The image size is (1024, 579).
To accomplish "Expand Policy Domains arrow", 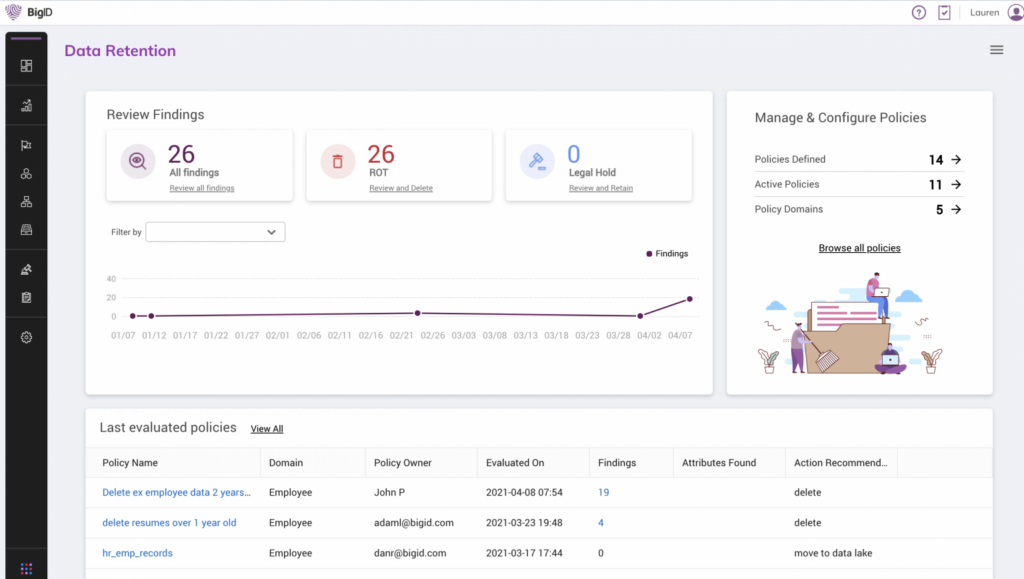I will point(956,209).
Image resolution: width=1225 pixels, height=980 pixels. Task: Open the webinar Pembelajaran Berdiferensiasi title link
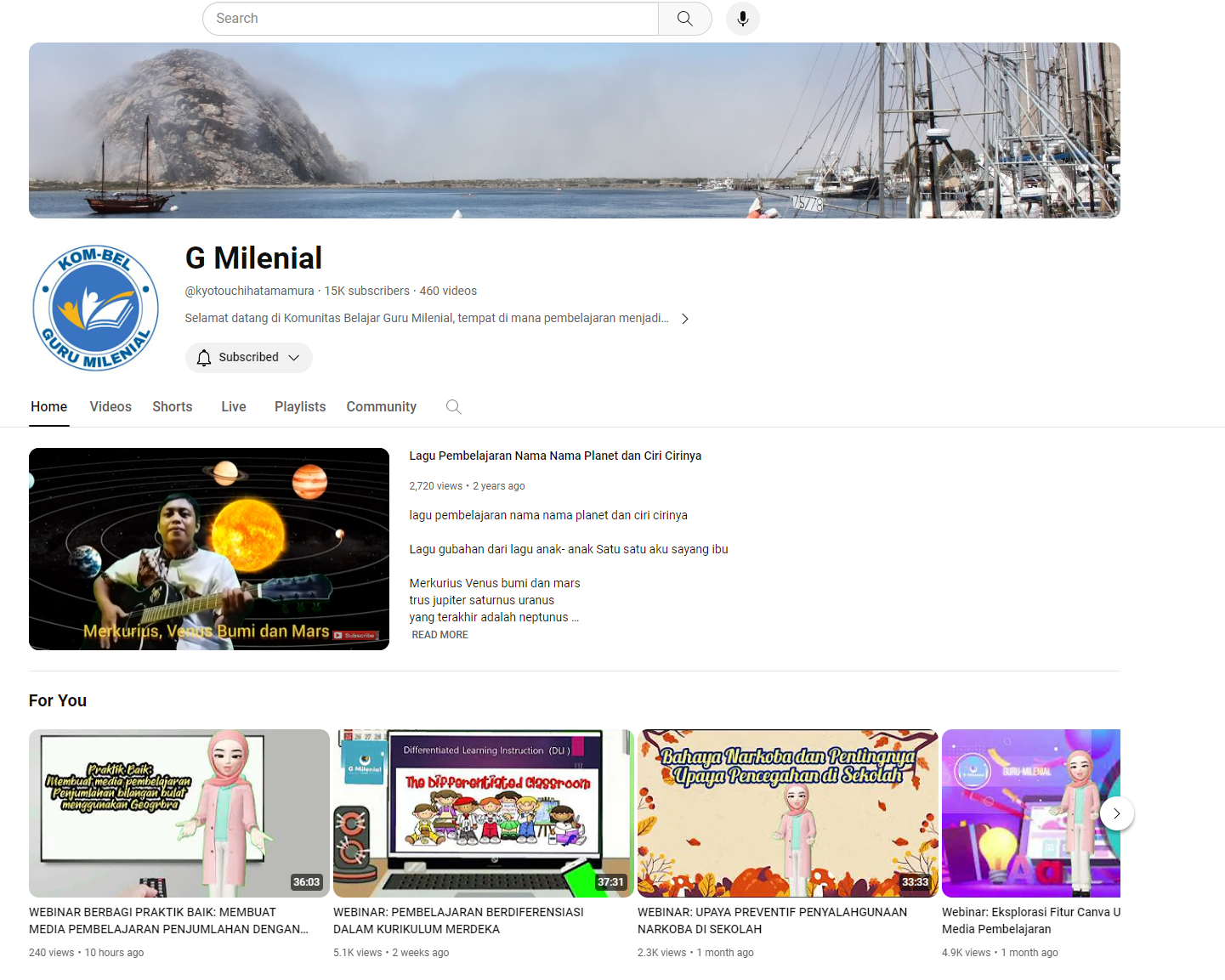point(458,921)
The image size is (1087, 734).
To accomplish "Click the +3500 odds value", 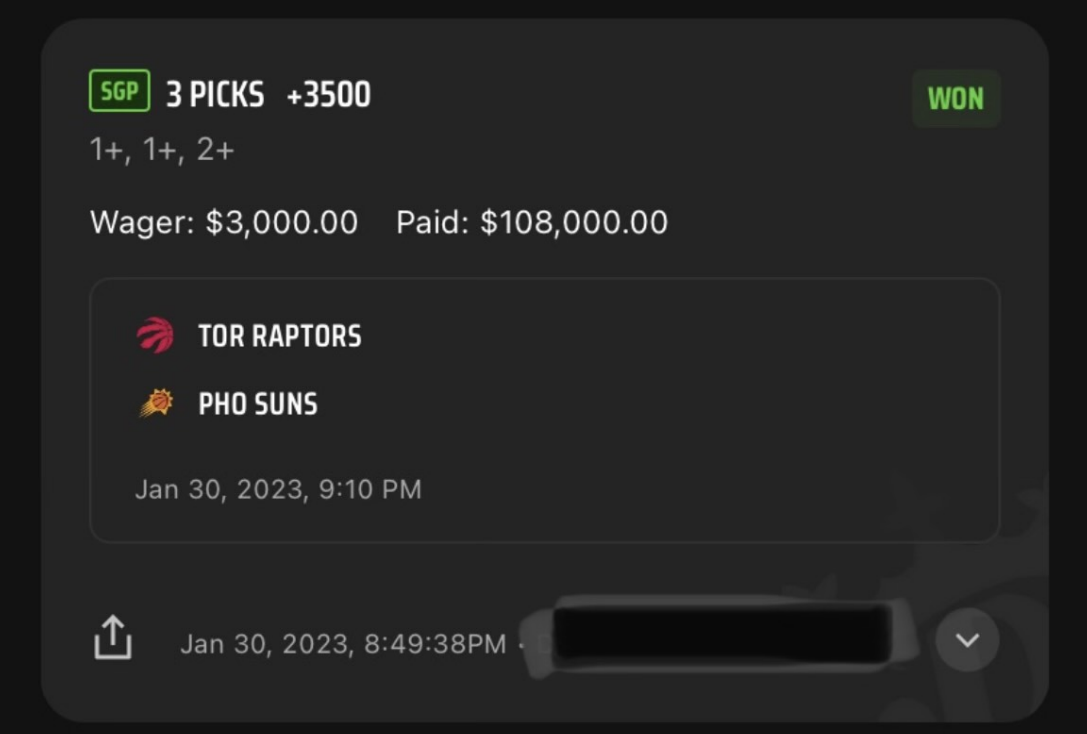I will [328, 95].
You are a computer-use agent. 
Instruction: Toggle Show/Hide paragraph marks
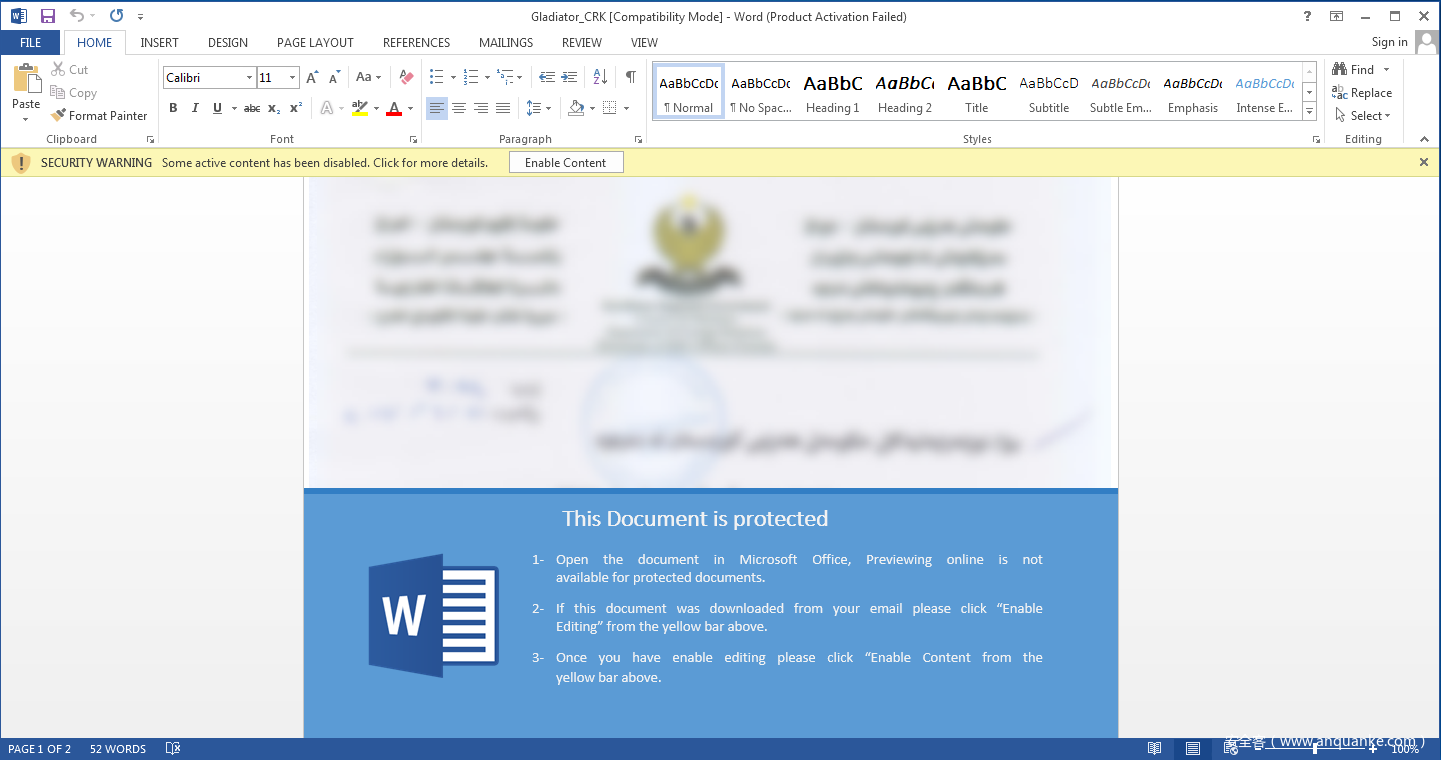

########################################

- **INSTRUCTIONS TO FOLLOW**
Across the whole listing above, find every line with the string "size" and copy it.

- **SOLVED PROBLEM**
The image size is (1024, 579).
The image size is (1087, 734).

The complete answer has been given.